(Beginning of Given records)

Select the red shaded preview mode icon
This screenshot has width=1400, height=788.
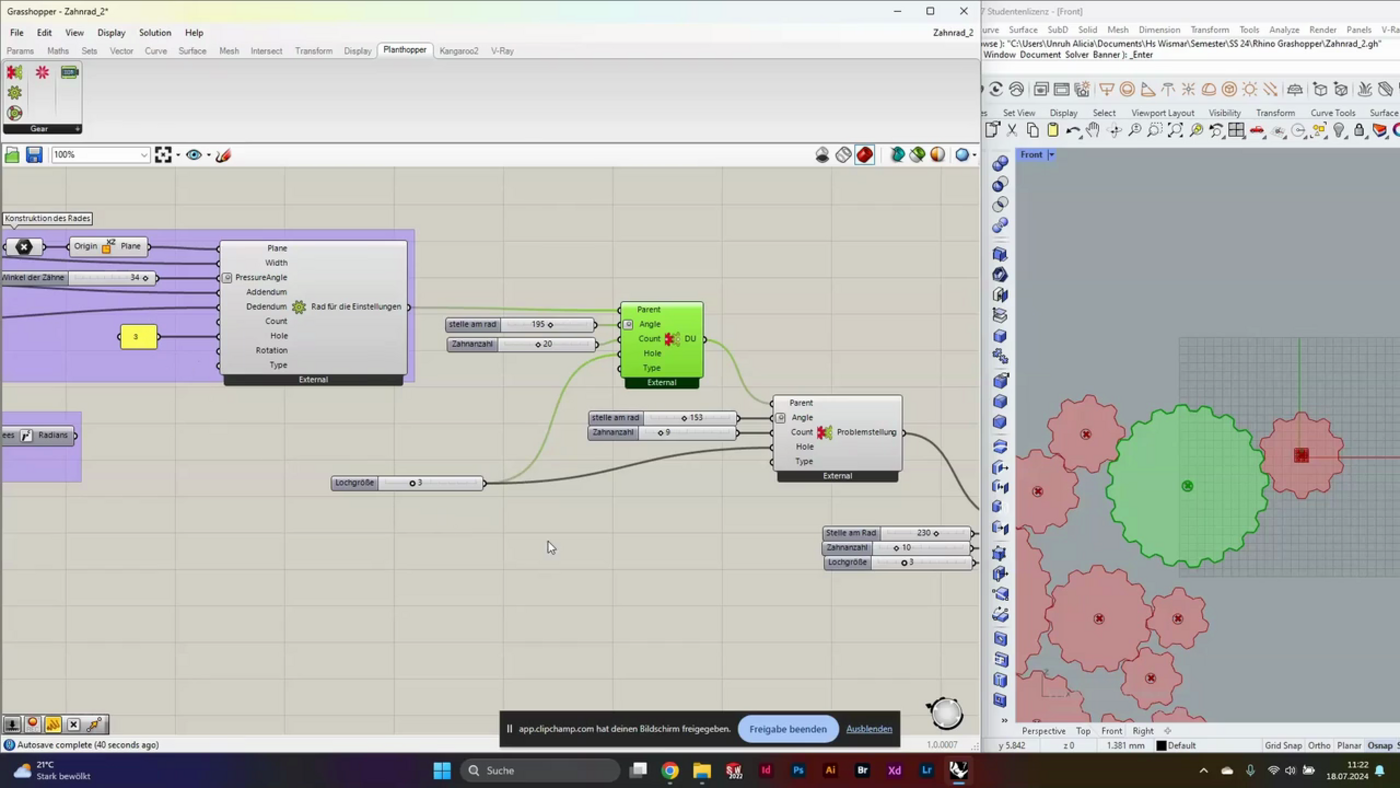click(x=865, y=155)
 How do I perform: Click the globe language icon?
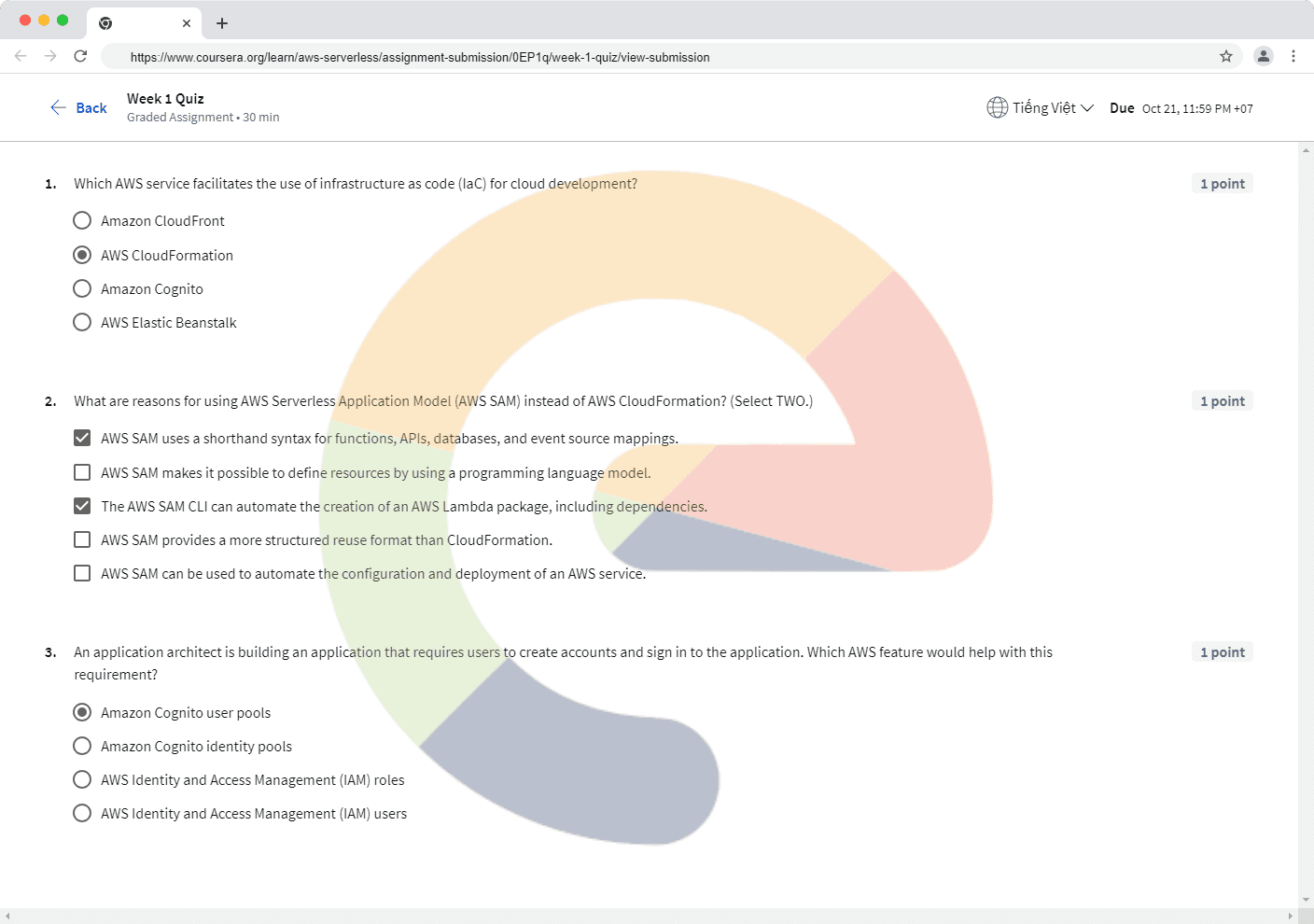tap(997, 107)
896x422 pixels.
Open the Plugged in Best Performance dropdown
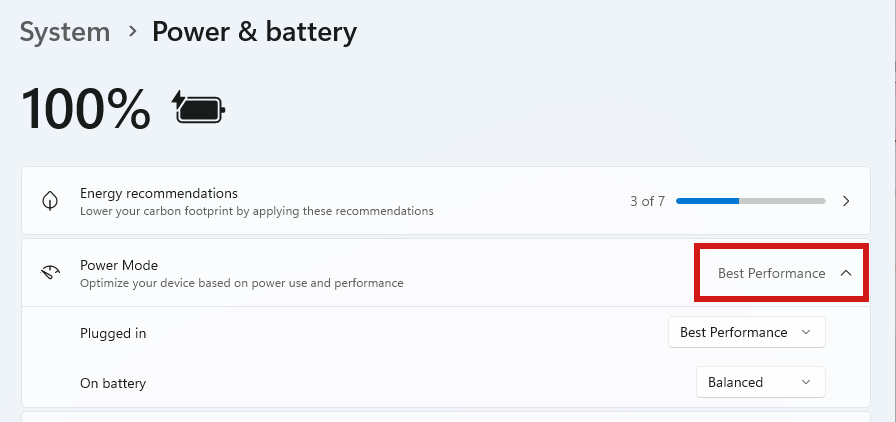[x=746, y=332]
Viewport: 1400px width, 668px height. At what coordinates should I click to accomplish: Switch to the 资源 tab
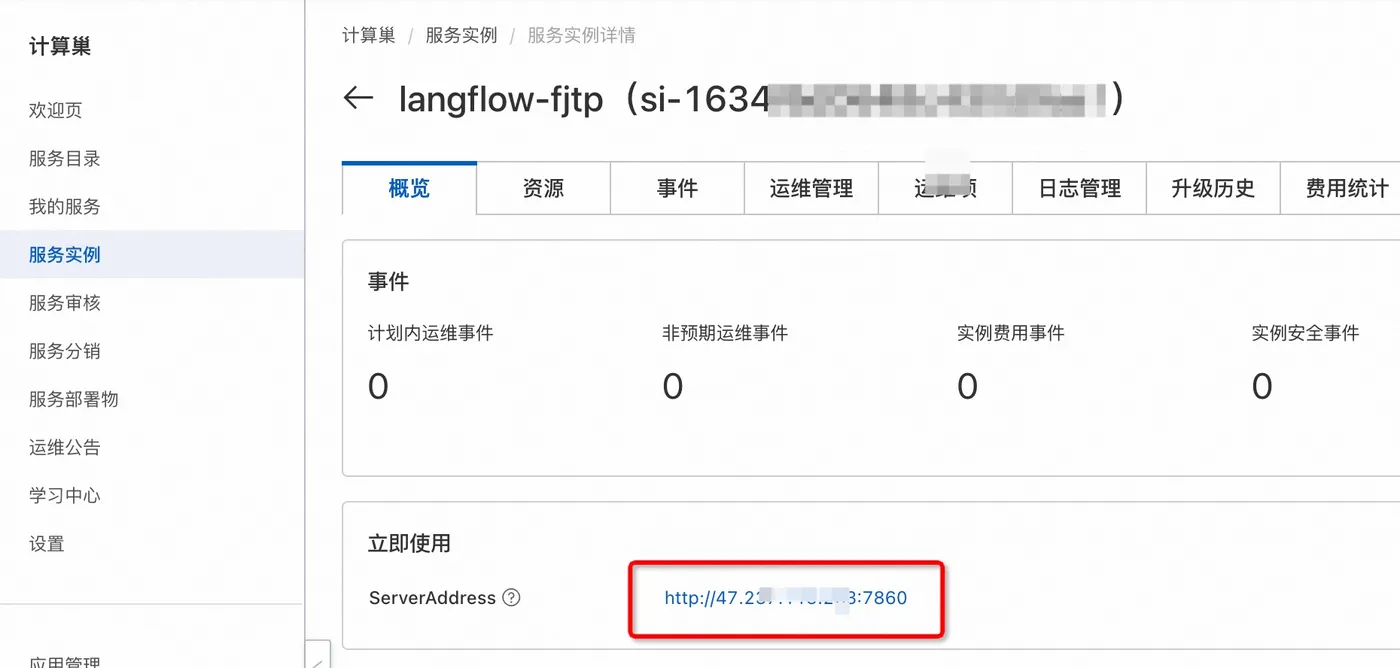pyautogui.click(x=542, y=188)
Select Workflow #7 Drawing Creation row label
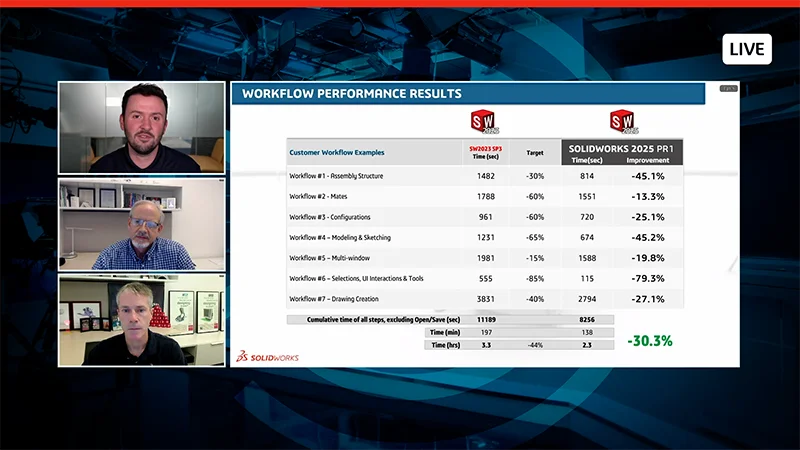The height and width of the screenshot is (450, 800). 336,298
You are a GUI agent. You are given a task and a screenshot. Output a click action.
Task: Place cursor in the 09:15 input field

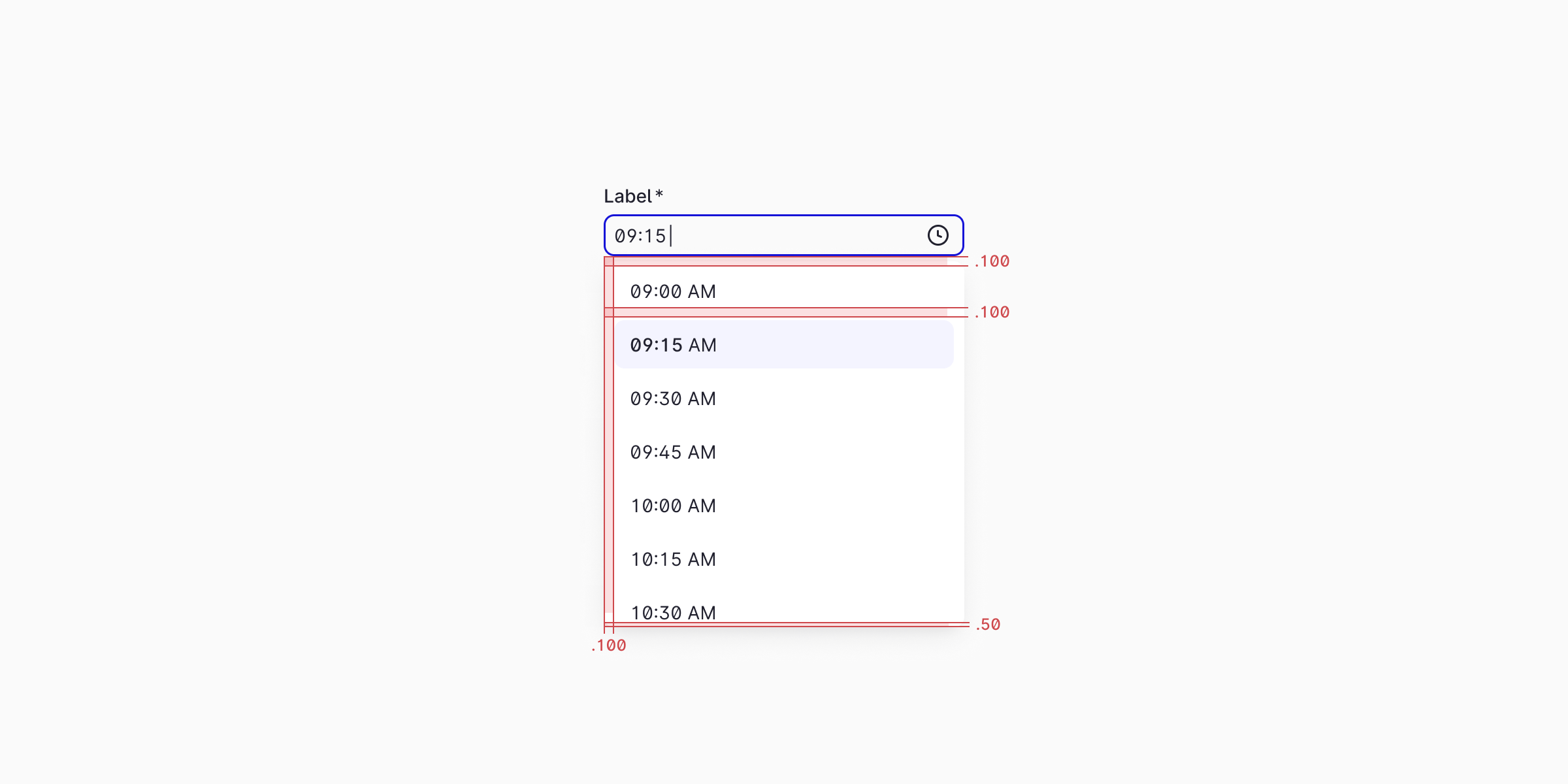[x=719, y=235]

(End of Given records)

Leave out the pictures and print each record exactly as it stands.

Select the red shaded preview mode icon
This screenshot has width=1400, height=788.
click(x=865, y=155)
 How do I perform: Click the globe language icon?
tap(997, 107)
896x422 pixels.
Open the Plugged in Best Performance dropdown
[x=746, y=332]
Viewport: 1400px width, 668px height. At what coordinates should I click to accomplish: Switch to the 资源 tab
pyautogui.click(x=542, y=188)
Select Workflow #7 Drawing Creation row label
The height and width of the screenshot is (450, 800). 336,298
You are a GUI agent. You are given a task and a screenshot. Output a click action.
Task: Place cursor in the 09:15 input field

[x=719, y=235]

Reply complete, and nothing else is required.